6:30 a.m. Light drizzle: The man in the pink T-shirt and distressed denim jeans blows his nose noisily while the jogger who is circumnavigating the pond in the park scatters frightened ducklings from their roost under the overhang of the edging stones.
Mr Bateman has a new No.9 on his front door. Unusually, he has decided not to remove the old brass one and has opted instead to fasten a new, slightly smaller (brass effect) plastic one directly over the top of it. From a distance the resulting collage is completely illegible.
The individual barcode stickers on each of the stone setts laid at the barn conversion a couple of years ago have finally worn away leaving dark rectangular stains where they once were.

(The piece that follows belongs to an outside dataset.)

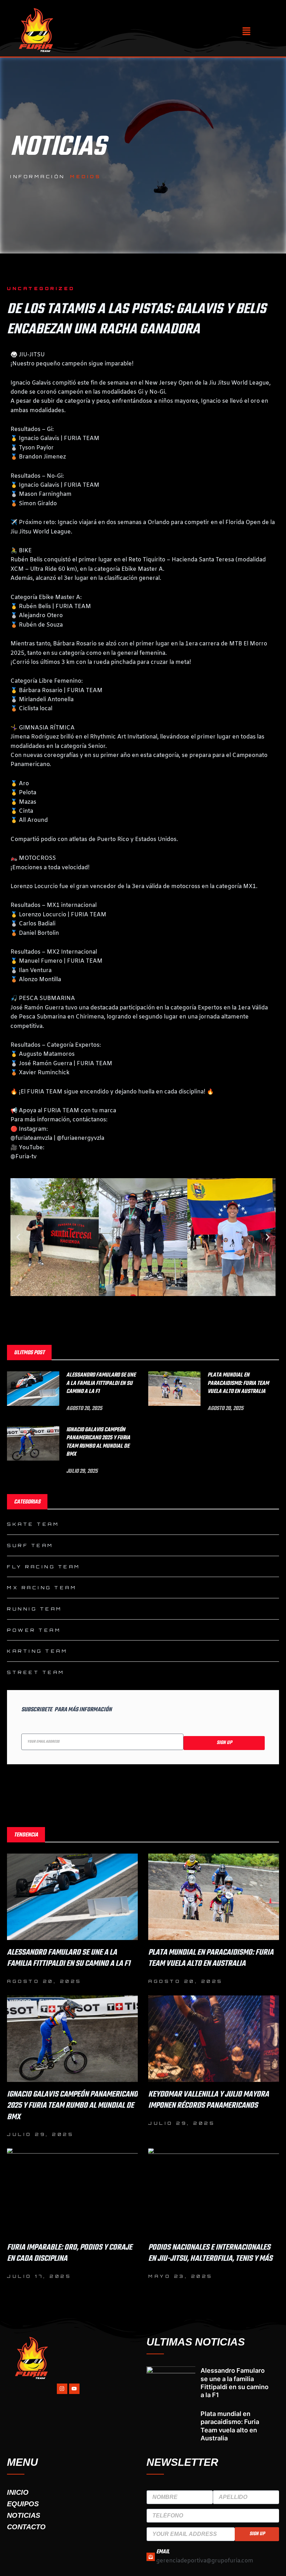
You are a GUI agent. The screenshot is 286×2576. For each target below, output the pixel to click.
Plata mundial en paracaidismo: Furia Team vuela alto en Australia (238, 1383)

The concierge with the Polyveldt shoes and black polo shirt says he hasn’t had a pay rise in nine years. “I’m going to jack it in and have a couple of months in Goa” he says.
“Champion!” exclaims the man in the grey flannels and Oxford shirt from deep inside his rose garden.
I round a corner into the back alley of the terrace. Two tanned men are kissing on a doorstep. On seeing me, the older of them says, “I’m his grandad, by the way” and the younger man—gold earrings and dressing gown—doubles over, laughing. “We’re not that way inclined,” reiterates the older man, irritated, “and if you are, then I sympathise!”
A few doors down, an angry woman in a sari brandishes a yard brush at her neighbour:
“Keep your fucking children under fucking control!” she screams, “Fucking leave me a-fucking-lone!”
A black cat wearing a cobweb cowl watches on from behind the wheelie bins.
The weeds between the flags on the narrow pavements are knee high in some of the back streets—mainly long grasses and ragwort. I graze my knuckles on a concrete lamp post as I squeeze past the man with the slicked back nicotine hair on a narrow pavement. He falls backwards into a hedge but rebounds upright again to continue on his way.
The man who wears the all-year-round head-to-toe waterproofs comes out of the bottom of Grasmere Road, turns left towards the park, then turns round and runs back again. It’s the first time I’ve seen him since March 23rd 2012.
Later, at the shattered old farm on the moor, the middle-aged Flora Poste who has moved in at one of the cottages is tending her hanging baskets. Since she arrived a few months ago the decrepit doors and aching window frames have been painted a fashionable eau de nil and there are crushed cloves in the yard. Her influence has yet to reach the main house though where there is still dog sick on the doorstep and a badly written note in the porch window: Leave parcels In the WOODSHED.